Chez les conservateurs, on en profite d’abord pour répéter l’évidence à un électorat parfois sceptique, surtout sur l’aile droite. Avec cette catastrophe, « toute personne sensée devrait comprendre que des caprices météorologiques de cette densité et de cette gravité ne sont pas un phénomène normal dans nos régions, mais des conséquences du réchauffement climatique provoqué par l’homme », a ainsi déclaré ce vendredi matin le ministre fédéral de l’Intérieur, le conservateur Horst Seehofer.

« Programme minimum »

La veille, Armin Laschet se voulait lucide et volontaire en assurant que « nous allons faire face à de tels événements encore et encore. Cela signifie que nous devons accélérer les mesures de protection du climat ». Enfin, de son côté, Olaf Scholz a promis de négocier un paquet d’aides financières dès la semaine prochaine : « Nous devons aussi tout faire pour arrêter le réchauffement climatique », a-t-il également ajouté.

« Apparaître sur le terrain, c’est bien. Mais pas sûr que cela change la donne électorale pour les conservateurs et les sociaux-démocrates. Au contraire, le retour en force du réchauffement climatique peut être un problème, car tous les sondages montrent que la “GroKo” de Merkel [grande coalition] n’a pas vraiment convaincu qu’elle maîtrisait la question. Ceci alors que la question climatique est, après la lutte contre la pandémie, l’une des principales préoccupations des Allemands », analyse le politologue berlinois Gero Neugebauer.

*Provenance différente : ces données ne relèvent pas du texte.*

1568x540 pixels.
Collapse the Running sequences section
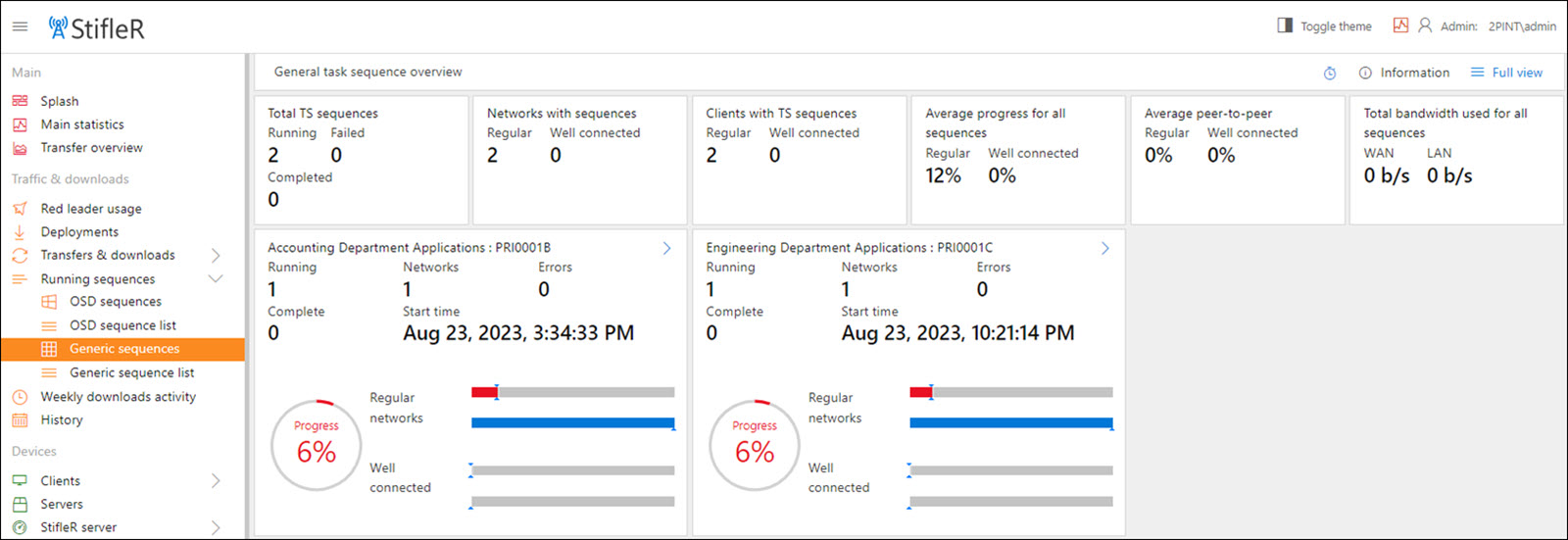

Depuis mars 2020, le gouvernement fédéral s’est évidemment concentré sur la lutte contre la COVID-19 et sur le sauvetage de son économie. « Sur le plan climatique, en revanche, l’union conservatrice CDU-CSU et le SPD se sont limités à un programme minimum. À tel point qu’en juin, dans une décision historique, la Cour constitutionnelle a retoqué leur projet de loi sur la protection du climat », poursuit l’universitaire. Les juges ont en effet obligé le gouvernement à resserrer les objectifs climatiques d’une politique trop peu ambitieuse et dommageable pour les générations futures. Du jamais vu.

Bien sûr, les partis au pouvoir n’ont pas oublié d’inscrire un chapitre climat dans leurs programmes électoraux. Mais les belles promesses de campagne abondent. Sur le programme écologique conservateur, l’avis du président de l’Institut allemand de recherche économique (DIW), Marcel Fratzscher, tombe comme un couperet : « Ce programme ne peut tout simplement pas être financé. »

Toute personne sensée devrait comprendre que des caprices météorologiques de cette densité et de cette gravité ne sont pas un phénomène normal dans nos régions, mais des conséquences du réchauffement climatique.

« Attitude défensive »

Sur le plan rhétorique, Armin Laschet et Olaf Scholz ne font pas non plus dans la dentelle. « Schématiquement, ils expliquent qu’étant plus réalistes et plus proches de l’économie, ou des travailleurs, ils sont mieux à même de mettre en œuvre une politique écologique, s’amuse Gero Neugebauer. En réalité, ces deux partis ne disposent ni des compétences nécessaires ni de l’intérêt, et ils le savent. Donc en réalité, leur attitude est défensive. Elle est surtout destinée à limiter la fuite de leurs électeurs vers le parti écologiste. »

Dans ces conditions, le retour en force de la question climatique pourrait ne pas arranger les conservateurs et les sociaux-démocrates, mais seulement si les verts arrivent à relancer un débat sur ce thème, et ce, en poussant les partis établis dans leurs retranchements. « Soyons tout de même réalistes, les inondations ne vont pas conduire les gens à lire plus qu’avant les programmes », reconnaît Gero Neugebauer.

Côté conservateur, on espère au contraire bâtir sur l’oubli, c’est-à-dire sur l’envie d’évasion et de vacances des Allemands après une éprouvante année de pandémie, et peut-être sur un hypothétique « effet Gerhard Schröder ». Outre-Rhin, une bonne partie des Allemands s’en souvient : distancé par Edmund Stoiber pendant la campagne électorale de 2002, le chancelier Schröder s’était jeté corps et âme dans le combat contre les crues de l’Oder. Et en quelques semaines, il avait réussi à rattraper son retard, coiffant sur le poteau son concurrent conservateur, plus rond-de-cuir et homme de dossiers que porteur de sacs de sable proche des soucis du peuple.